▸ **Records for the task**
__________________________________________________
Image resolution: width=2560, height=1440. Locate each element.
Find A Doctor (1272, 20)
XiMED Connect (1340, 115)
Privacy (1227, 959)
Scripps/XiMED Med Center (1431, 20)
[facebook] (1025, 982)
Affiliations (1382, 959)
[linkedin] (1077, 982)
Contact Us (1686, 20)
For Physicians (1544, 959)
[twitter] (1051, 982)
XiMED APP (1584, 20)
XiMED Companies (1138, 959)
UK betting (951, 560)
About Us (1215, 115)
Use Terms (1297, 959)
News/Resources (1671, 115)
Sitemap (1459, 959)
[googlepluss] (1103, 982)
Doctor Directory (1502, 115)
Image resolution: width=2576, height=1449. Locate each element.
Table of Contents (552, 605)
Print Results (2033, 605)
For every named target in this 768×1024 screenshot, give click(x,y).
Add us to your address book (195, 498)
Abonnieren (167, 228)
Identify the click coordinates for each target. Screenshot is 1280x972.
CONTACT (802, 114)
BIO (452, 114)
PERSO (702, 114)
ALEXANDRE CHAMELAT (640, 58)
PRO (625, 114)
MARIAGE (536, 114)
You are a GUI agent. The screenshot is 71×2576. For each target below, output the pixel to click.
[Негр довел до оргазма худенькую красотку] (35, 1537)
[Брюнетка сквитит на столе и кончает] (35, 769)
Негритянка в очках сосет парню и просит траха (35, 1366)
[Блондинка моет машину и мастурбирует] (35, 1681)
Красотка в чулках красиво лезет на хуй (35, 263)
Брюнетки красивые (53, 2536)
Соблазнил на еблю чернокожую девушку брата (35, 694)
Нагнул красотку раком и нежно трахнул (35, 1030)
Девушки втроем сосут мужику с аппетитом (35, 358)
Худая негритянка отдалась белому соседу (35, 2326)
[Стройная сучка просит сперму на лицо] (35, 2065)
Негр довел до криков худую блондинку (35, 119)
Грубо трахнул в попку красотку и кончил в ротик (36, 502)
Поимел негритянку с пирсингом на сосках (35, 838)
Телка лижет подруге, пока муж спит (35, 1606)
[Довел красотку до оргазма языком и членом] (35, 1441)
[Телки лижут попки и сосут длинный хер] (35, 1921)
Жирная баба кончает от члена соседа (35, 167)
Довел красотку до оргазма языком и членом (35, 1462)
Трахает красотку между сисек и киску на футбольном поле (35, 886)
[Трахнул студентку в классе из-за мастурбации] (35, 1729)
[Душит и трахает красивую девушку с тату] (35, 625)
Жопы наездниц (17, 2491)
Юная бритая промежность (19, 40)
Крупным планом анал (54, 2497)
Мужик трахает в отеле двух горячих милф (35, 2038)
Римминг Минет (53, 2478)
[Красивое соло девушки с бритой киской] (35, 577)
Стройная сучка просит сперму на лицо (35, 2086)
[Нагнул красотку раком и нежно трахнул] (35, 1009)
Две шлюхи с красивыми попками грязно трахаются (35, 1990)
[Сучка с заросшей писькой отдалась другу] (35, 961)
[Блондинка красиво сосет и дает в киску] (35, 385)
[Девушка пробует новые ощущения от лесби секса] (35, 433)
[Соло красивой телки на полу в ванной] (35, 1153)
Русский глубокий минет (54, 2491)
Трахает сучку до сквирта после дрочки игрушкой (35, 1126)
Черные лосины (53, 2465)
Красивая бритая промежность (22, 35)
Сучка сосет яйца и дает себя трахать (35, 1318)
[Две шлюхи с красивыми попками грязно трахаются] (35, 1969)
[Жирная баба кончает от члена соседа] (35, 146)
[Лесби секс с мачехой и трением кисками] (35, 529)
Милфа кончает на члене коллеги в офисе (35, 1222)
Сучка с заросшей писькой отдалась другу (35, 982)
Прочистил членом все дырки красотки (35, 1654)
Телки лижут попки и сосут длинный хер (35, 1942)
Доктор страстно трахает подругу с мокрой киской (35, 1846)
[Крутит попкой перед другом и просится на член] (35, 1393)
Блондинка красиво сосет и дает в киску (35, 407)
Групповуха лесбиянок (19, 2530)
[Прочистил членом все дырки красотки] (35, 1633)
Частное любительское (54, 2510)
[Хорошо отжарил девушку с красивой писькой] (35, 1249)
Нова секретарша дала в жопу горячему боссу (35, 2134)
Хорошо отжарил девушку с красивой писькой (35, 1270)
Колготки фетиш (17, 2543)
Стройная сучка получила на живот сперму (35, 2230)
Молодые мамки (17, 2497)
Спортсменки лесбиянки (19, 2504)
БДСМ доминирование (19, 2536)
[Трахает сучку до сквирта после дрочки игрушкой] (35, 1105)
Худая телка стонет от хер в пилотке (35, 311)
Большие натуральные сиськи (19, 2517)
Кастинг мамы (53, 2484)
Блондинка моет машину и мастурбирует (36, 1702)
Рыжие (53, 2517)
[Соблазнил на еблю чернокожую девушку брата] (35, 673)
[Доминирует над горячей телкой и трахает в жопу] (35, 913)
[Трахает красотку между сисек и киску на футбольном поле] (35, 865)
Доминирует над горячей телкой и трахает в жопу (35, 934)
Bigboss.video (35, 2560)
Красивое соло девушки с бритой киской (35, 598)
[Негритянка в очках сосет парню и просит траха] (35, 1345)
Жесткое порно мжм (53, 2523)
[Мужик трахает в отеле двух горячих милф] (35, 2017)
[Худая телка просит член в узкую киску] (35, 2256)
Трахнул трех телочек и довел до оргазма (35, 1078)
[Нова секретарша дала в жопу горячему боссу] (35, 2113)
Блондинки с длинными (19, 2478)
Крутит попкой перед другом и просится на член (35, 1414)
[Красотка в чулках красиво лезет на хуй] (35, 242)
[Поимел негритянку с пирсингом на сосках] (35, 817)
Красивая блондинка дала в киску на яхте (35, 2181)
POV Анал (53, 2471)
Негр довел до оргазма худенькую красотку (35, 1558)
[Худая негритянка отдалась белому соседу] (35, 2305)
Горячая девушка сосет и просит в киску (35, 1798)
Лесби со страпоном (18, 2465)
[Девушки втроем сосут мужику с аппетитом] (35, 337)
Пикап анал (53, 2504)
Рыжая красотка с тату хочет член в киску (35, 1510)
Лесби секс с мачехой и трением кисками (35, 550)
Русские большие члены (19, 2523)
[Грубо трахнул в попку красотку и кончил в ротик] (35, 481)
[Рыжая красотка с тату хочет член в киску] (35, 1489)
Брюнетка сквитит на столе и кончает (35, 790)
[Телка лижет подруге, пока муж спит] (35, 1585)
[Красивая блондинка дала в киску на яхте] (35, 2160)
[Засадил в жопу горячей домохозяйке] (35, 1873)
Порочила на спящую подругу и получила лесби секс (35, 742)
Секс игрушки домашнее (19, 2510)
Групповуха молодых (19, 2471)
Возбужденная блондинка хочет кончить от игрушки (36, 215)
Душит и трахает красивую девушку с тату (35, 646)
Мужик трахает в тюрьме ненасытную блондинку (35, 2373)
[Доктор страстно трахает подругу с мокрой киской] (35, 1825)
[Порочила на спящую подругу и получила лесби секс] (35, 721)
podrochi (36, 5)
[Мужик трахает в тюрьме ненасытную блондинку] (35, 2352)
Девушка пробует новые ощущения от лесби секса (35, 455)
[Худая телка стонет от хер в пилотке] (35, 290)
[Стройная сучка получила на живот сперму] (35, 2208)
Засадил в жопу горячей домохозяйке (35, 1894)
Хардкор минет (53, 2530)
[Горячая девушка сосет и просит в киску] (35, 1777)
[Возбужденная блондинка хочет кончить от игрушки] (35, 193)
__________________________________________________
▸ **Assignment**
Repeat each entry above exactly as it appears.

▸ **Solution to the exercise**
Image resolution: width=2560, height=1440. Locate each element.
Find A Doctor (1272, 20)
XiMED Connect (1340, 115)
Privacy (1227, 959)
Scripps/XiMED Med Center (1431, 20)
[facebook] (1025, 982)
Affiliations (1382, 959)
[linkedin] (1077, 982)
Contact Us (1686, 20)
For Physicians (1544, 959)
[twitter] (1051, 982)
XiMED APP (1584, 20)
XiMED Companies (1138, 959)
UK betting (951, 560)
About Us (1215, 115)
Use Terms (1297, 959)
News/Resources (1671, 115)
Sitemap (1459, 959)
[googlepluss] (1103, 982)
Doctor Directory (1502, 115)
Image resolution: width=2576, height=1449. Locate each element.
Table of Contents (552, 605)
Print Results (2033, 605)
For every named target in this 768×1024 screenshot, give click(x,y).
Add us to your address book (195, 498)
Abonnieren (167, 228)
Identify the click coordinates for each target. Screenshot is 1280x972.
CONTACT (802, 114)
BIO (452, 114)
PERSO (702, 114)
ALEXANDRE CHAMELAT (640, 58)
PRO (625, 114)
MARIAGE (536, 114)
You are a GUI agent. The screenshot is 71×2576. For each target below, output the pixel to click.
[Негр довел до оргазма худенькую красотку] (35, 1537)
[Брюнетка сквитит на столе и кончает] (35, 769)
Негритянка в очках сосет парню и просит траха (35, 1366)
[Блондинка моет машину и мастурбирует] (35, 1681)
Красотка в чулках красиво лезет на хуй (35, 263)
Брюнетки красивые (53, 2536)
Соблазнил на еблю чернокожую девушку брата (35, 694)
Нагнул красотку раком и нежно трахнул (35, 1030)
Девушки втроем сосут мужику с аппетитом (35, 358)
Худая негритянка отдалась белому соседу (35, 2326)
[Стройная сучка просит сперму на лицо] (35, 2065)
Негр довел до криков худую блондинку (35, 119)
Грубо трахнул в попку красотку и кончил в ротик (36, 502)
Поимел негритянку с пирсингом на сосках (35, 838)
Телка лижет подруге, пока муж спит (35, 1606)
[Довел красотку до оргазма языком и членом] (35, 1441)
[Телки лижут попки и сосут длинный хер] (35, 1921)
Жирная баба кончает от члена соседа (35, 167)
Довел красотку до оргазма языком и членом (35, 1462)
Трахает красотку между сисек и киску на футбольном поле (35, 886)
[Трахнул студентку в классе из-за мастурбации] (35, 1729)
[Душит и трахает красивую девушку с тату] (35, 625)
Жопы наездниц (17, 2491)
Юная бритая промежность (19, 40)
Крупным планом анал (54, 2497)
Мужик трахает в отеле двух горячих милф (35, 2038)
Римминг Минет (53, 2478)
[Красивое соло девушки с бритой киской] (35, 577)
Стройная сучка просит сперму на лицо (35, 2086)
[Нагнул красотку раком и нежно трахнул] (35, 1009)
Две шлюхи с красивыми попками грязно трахаются (35, 1990)
[Сучка с заросшей писькой отдалась другу] (35, 961)
[Блондинка красиво сосет и дает в киску] (35, 385)
[Девушка пробует новые ощущения от лесби секса] (35, 433)
[Соло красивой телки на полу в ванной] (35, 1153)
Русский глубокий минет (54, 2491)
Трахает сучку до сквирта после дрочки игрушкой (35, 1126)
Черные лосины (53, 2465)
Красивая бритая промежность (22, 35)
Сучка сосет яйца и дает себя трахать (35, 1318)
[Две шлюхи с красивыми попками грязно трахаются] (35, 1969)
[Жирная баба кончает от члена соседа] (35, 146)
[Лесби секс с мачехой и трением кисками] (35, 529)
Милфа кончает на члене коллеги в офисе (35, 1222)
Сучка с заросшей писькой отдалась другу (35, 982)
Прочистил членом все дырки красотки (35, 1654)
Телки лижут попки и сосут длинный хер (35, 1942)
Доктор страстно трахает подругу с мокрой киской (35, 1846)
[Крутит попкой перед другом и просится на член] (35, 1393)
Блондинка красиво сосет и дает в киску (35, 407)
Групповуха лесбиянок (19, 2530)
[Прочистил членом все дырки красотки] (35, 1633)
Частное любительское (54, 2510)
[Хорошо отжарил девушку с красивой писькой] (35, 1249)
Нова секретарша дала в жопу горячему боссу (35, 2134)
Хорошо отжарил девушку с красивой писькой (35, 1270)
Колготки фетиш (17, 2543)
Стройная сучка получила на живот сперму (35, 2230)
Молодые мамки (17, 2497)
Спортсменки лесбиянки (19, 2504)
БДСМ доминирование (19, 2536)
[Трахает сучку до сквирта после дрочки игрушкой] (35, 1105)
Худая телка стонет от хер в пилотке (35, 311)
Большие натуральные сиськи (19, 2517)
Кастинг мамы (53, 2484)
Блондинка моет машину и мастурбирует (36, 1702)
Рыжие (53, 2517)
[Соблазнил на еблю чернокожую девушку брата] (35, 673)
[Доминирует над горячей телкой и трахает в жопу] (35, 913)
[Трахает красотку между сисек и киску на футбольном поле] (35, 865)
Доминирует над горячей телкой и трахает в жопу (35, 934)
Bigboss.video (35, 2560)
Красивое соло девушки с бритой киской (35, 598)
[Негритянка в очках сосет парню и просит траха] (35, 1345)
Жесткое порно мжм (53, 2523)
[Мужик трахает в отеле двух горячих милф] (35, 2017)
[Худая телка просит член в узкую киску] (35, 2256)
Трахнул трех телочек и довел до оргазма (35, 1078)
[Нова секретарша дала в жопу горячему боссу] (35, 2113)
Блондинки с длинными (19, 2478)
Крутит попкой перед другом и просится на член (35, 1414)
[Красотка в чулках красиво лезет на хуй] (35, 242)
[Поимел негритянку с пирсингом на сосках] (35, 817)
Красивая блондинка дала в киску на яхте (35, 2181)
POV Анал (53, 2471)
Негр довел до оргазма худенькую красотку (35, 1558)
[Худая негритянка отдалась белому соседу] (35, 2305)
Горячая девушка сосет и просит в киску (35, 1798)
Лесби со страпоном (18, 2465)
[Девушки втроем сосут мужику с аппетитом] (35, 337)
Пикап анал (53, 2504)
Рыжая красотка с тату хочет член в киску (35, 1510)
Лесби секс с мачехой и трением кисками (35, 550)
Русские большие члены (19, 2523)
[Грубо трахнул в попку красотку и кончил в ротик] (35, 481)
[Рыжая красотка с тату хочет член в киску] (35, 1489)
Брюнетка сквитит на столе и кончает (35, 790)
[Телка лижет подруге, пока муж спит] (35, 1585)
[Красивая блондинка дала в киску на яхте] (35, 2160)
[Засадил в жопу горячей домохозяйке] (35, 1873)
Порочила на спящую подругу и получила лесби секс (35, 742)
Секс игрушки домашнее (19, 2510)
Групповуха молодых (19, 2471)
Возбужденная блондинка хочет кончить от игрушки (36, 215)
Душит и трахает красивую девушку с тату (35, 646)
Мужик трахает в тюрьме ненасытную блондинку (35, 2373)
[Доктор страстно трахает подругу с мокрой киской] (35, 1825)
[Порочила на спящую подругу и получила лесби секс] (35, 721)
podrochi (36, 5)
[Мужик трахает в тюрьме ненасытную блондинку] (35, 2352)
Девушка пробует новые ощущения от лесби секса (35, 455)
[Худая телка стонет от хер в пилотке] (35, 290)
[Стройная сучка получила на живот сперму] (35, 2208)
Засадил в жопу горячей домохозяйке (35, 1894)
Хардкор минет (53, 2530)
[Горячая девушка сосет и просит в киску] (35, 1777)
[Возбужденная блондинка хочет кончить от игрушки] (35, 193)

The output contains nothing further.